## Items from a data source

┌──

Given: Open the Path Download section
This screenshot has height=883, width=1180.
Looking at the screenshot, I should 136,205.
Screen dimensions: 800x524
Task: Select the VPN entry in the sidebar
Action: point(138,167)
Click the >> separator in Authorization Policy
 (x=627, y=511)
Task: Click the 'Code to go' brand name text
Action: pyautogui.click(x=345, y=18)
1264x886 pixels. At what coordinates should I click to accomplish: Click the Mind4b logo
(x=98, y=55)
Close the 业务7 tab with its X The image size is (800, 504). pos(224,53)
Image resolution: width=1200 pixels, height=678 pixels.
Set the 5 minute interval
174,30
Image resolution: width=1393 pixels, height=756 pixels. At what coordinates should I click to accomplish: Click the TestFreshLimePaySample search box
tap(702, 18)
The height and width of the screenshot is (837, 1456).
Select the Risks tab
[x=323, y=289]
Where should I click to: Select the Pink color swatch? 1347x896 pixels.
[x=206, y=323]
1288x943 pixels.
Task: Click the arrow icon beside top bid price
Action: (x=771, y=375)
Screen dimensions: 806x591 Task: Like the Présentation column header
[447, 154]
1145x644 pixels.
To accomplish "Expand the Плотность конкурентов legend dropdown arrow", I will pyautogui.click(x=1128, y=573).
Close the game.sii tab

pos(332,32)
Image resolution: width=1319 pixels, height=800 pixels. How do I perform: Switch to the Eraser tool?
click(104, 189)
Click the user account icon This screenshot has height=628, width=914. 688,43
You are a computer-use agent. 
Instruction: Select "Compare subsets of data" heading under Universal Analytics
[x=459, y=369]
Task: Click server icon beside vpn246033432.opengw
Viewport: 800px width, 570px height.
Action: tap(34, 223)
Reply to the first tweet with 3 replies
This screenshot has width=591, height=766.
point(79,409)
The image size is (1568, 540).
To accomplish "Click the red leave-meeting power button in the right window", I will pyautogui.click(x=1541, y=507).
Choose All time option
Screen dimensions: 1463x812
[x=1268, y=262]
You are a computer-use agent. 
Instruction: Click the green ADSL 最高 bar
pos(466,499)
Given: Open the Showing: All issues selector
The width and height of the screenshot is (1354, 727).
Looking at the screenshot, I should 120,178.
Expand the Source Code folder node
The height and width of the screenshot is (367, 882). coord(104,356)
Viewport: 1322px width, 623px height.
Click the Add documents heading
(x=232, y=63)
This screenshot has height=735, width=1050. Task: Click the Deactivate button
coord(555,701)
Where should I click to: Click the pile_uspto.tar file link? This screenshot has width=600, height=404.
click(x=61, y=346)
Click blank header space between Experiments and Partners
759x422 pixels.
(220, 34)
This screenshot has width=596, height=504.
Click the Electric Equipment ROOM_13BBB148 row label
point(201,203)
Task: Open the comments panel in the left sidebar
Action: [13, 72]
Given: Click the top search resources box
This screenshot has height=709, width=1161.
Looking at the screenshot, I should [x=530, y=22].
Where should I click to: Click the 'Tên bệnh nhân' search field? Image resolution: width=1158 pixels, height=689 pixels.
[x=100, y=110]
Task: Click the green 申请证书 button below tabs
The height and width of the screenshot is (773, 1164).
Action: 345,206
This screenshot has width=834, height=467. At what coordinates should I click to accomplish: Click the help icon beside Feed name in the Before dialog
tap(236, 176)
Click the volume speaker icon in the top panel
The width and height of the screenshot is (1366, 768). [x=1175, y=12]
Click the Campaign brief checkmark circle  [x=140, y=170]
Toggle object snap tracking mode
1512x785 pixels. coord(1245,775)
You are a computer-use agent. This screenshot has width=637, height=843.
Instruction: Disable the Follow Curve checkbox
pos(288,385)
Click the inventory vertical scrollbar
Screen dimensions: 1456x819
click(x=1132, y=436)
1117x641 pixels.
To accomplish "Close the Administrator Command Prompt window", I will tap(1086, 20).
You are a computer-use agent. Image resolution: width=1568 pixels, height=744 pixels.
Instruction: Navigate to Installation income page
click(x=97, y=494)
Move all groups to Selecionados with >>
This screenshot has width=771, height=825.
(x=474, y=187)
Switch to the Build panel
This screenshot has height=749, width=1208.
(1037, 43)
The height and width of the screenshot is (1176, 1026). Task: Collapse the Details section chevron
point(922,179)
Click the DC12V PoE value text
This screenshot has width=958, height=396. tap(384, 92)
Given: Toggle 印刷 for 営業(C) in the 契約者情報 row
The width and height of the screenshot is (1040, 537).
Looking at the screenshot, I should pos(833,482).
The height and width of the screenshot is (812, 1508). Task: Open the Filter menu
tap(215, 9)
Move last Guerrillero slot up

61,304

└──

## Prompt
What lines hold the string "agent"? Pick them out of the data.

## Exercise response
You are a computer-use agent. 
You are a computer-use agent. 
You are a computer-use agent. This screenshot has width=637, height=843.
You are a computer-use agent. Image resolution: width=1568 pixels, height=744 pixels.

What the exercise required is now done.